» REQUIRED ACTION
Only the lines below from the one that holds "Task: Click the search input text field" through the one that holds "the Memory usage" should appear in the answer, copied exactly, end lines included and pictures omitted.

Start of RECORDS PROVIDED

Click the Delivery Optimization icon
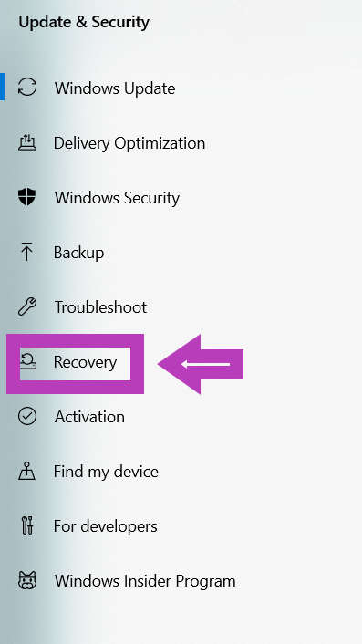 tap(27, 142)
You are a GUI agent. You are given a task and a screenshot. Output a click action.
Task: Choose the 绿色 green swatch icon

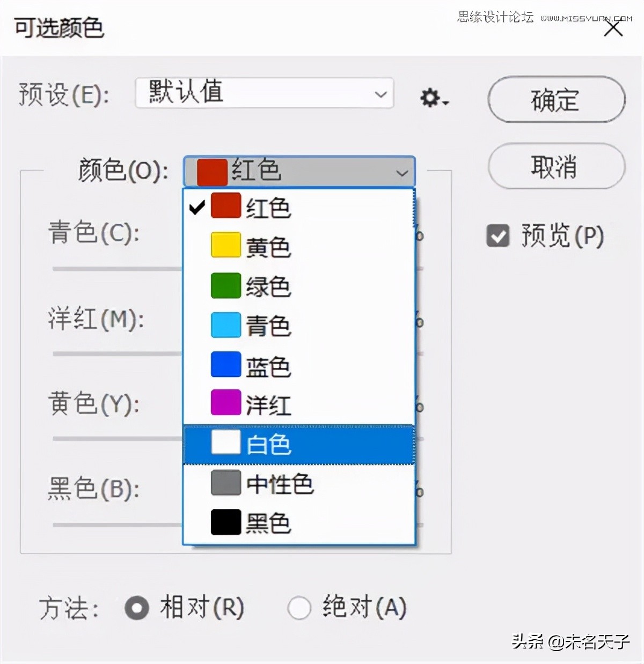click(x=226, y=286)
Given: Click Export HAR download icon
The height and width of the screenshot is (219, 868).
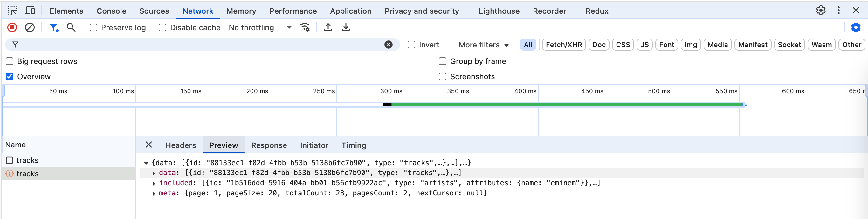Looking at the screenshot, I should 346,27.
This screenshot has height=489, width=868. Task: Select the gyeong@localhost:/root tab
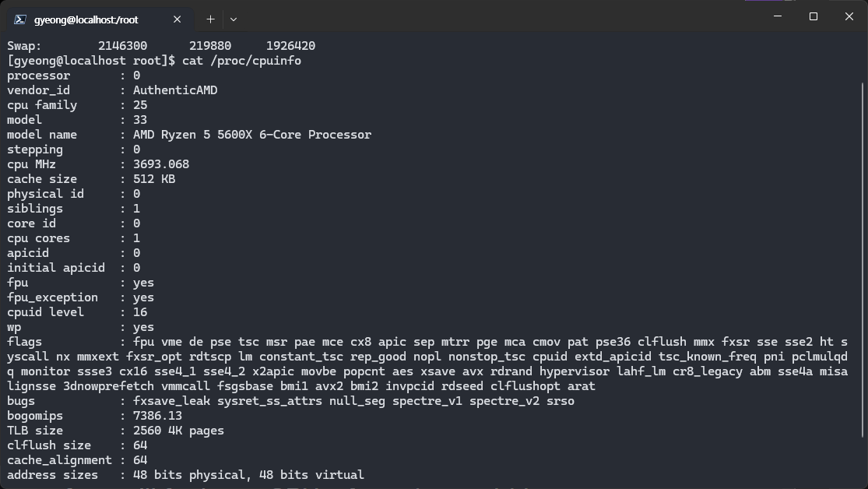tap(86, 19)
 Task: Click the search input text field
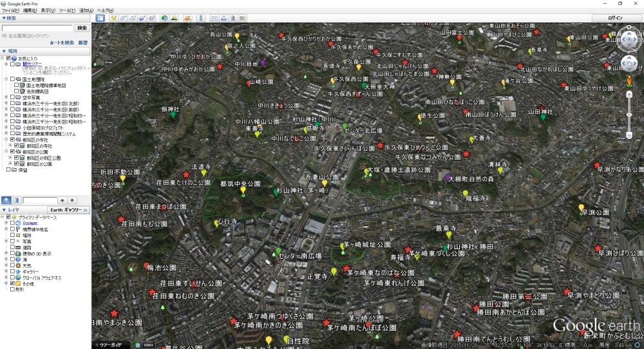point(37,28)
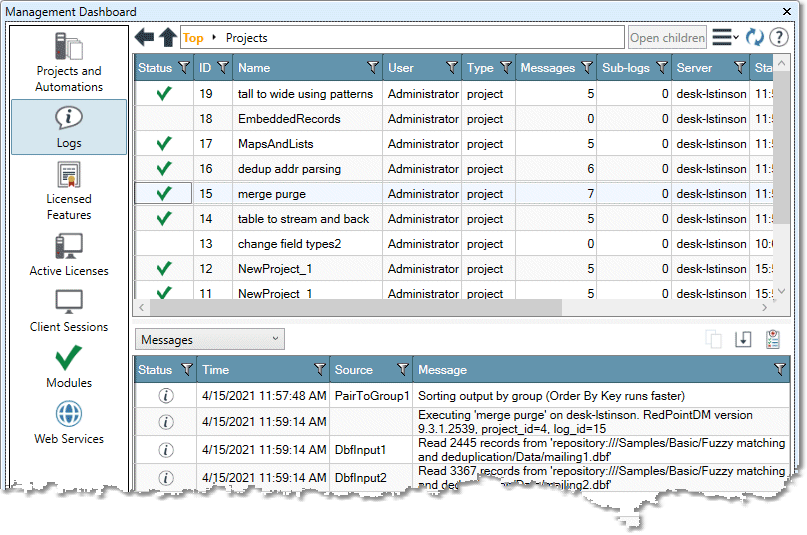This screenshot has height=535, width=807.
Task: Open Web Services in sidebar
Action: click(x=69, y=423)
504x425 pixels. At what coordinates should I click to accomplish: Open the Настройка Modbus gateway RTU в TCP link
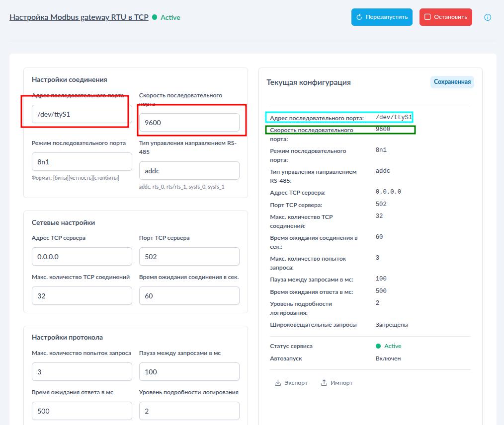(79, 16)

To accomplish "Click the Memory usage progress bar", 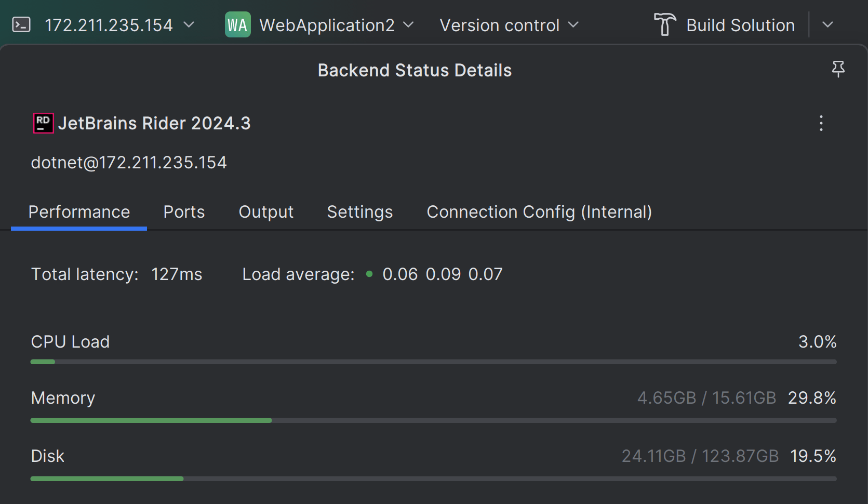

End of RECORDS PROVIDED
Start of RECORDS PROVIDED

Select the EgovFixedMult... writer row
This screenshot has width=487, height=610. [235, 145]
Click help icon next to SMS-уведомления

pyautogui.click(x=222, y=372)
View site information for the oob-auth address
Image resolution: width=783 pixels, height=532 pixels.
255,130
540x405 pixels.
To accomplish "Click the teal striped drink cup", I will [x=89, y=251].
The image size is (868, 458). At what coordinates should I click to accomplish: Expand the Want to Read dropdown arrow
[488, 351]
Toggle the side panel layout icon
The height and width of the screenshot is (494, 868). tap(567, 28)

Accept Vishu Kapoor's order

End of RECORDS PROVIDED
Start of RECORDS PROVIDED

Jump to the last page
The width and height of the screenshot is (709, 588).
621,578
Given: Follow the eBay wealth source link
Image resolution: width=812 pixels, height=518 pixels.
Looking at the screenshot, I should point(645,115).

End of RECORDS PROVIDED

» SOLUTION FOR THIS TASK
 Task: Click the search input text field
point(37,28)
This screenshot has height=535, width=807.
Task: Open Web Services in sidebar
Action: click(x=69, y=423)
504x425 pixels. At what coordinates should I click to accomplish: Open the Настройка Modbus gateway RTU в TCP link
(79, 16)

To accomplish "Click the Memory usage progress bar", 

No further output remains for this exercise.